From smart homes, smart factories and smart cities to a world full of smart entities, the Software engineering for IoT promises to usher in a productive and efficient hyper-connected reality. The numbers that describe the scale and the potential of the IoT opportunity are consistently overwhelming. By 2020, the IoT could be a network of 50 billion devices. A network of such scale could generate up to $11.1 trillion a year in global economic gains by 2025. It could bring down healthcare costs, reduce emissions, increase agricultural productivity and enhance quality of life, among others.
But before we can harness all this opportunity, we must first address some challenges that are part of the sheer complexity of connecting and orchestrating a network of smart devices of this scale. A lot of that complexity will have to be addressed by the software industry with advanced embedded solutions tailored for the unique characteristics of the IoT. And that brings up its own set of challenges. Let’s take a look at two key areas – connectivity & interoperability and security – to understand the critical role for the software industry in extracting value from the IoT.
Connectivity & interoperability of Software engineering for the IoT
Existing network management models are equipped to handle IoT networks comprising thousands of devices. But we will soon need a more decentralized networking paradigm as the ecosystem continues to expand across billions of connections.
As the infrastructure grows, there will be two fundamental challenges facing software engineering. The first will be to develop software components and applications that can scale across a large number of connections and nodes. The second will be to orchestrate these applications across a diverse range of devices, roles, use cases, communications protocols, connectivity technologies etc. Comparatively, the scale and diversity challenges are currently quite limited in most distributed systems and are also quite easily addressed. Currently development techniques hide this diversity of platforms, devices etc. with applications that execute uniformly across systems. But in the IoT the differences in a node’s requirements, characteristics and protocols may be central to its utility and performance. Applications must therefore be able to interact with a vast range of connected components and, more importantly, leverage the unique dynamics of each component to advantage.
The IoT is also currently evolving in multiple directions with different development initiatives backing disparate technology standards, platforms and frameworks. According to McKinsey, lack of interoperability can leave up to 60 percent of the economic value of the IoT on the table.
Multimode radio capabilities at the device level could help address some of the issues of connectivity and interoperability between different IoT systems. In order to address this problem of fragmentation and compatibility, Qualcomm has launched the IoT industry’s first commercial sampling connectivity solution that allows devices to operate on different radio technologies by integrating three major radios in one system-on-chip. The SoC also supports multiple systems and protocols to ensure more seamless connectivity and interoperability.

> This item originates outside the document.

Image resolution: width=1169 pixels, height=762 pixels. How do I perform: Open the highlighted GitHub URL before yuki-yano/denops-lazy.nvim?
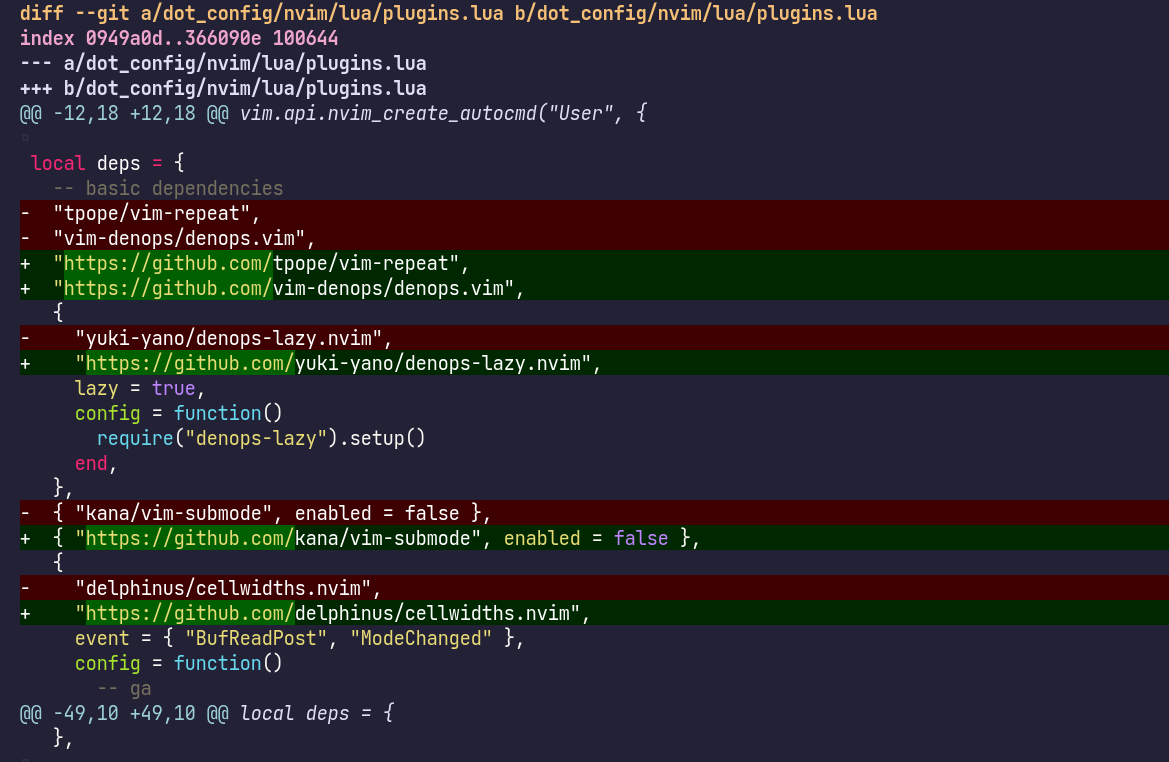click(x=190, y=363)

Once device level connectivity has been achieved, interoperability issues can be addressed through software implementations to ensure compatibility across networking protocols, connectivity frameworks, cloud services etc. The primary challenge for interoperability is the use of closed and proprietary standards in IoT ecosystems. It will be difficult to realize the true value of a fragmented IoT that consists of multiple closed independent systems. But businesses are increasingly turning to open source development with almost 90 percent of respondents in a recent study indicating a preference for open source.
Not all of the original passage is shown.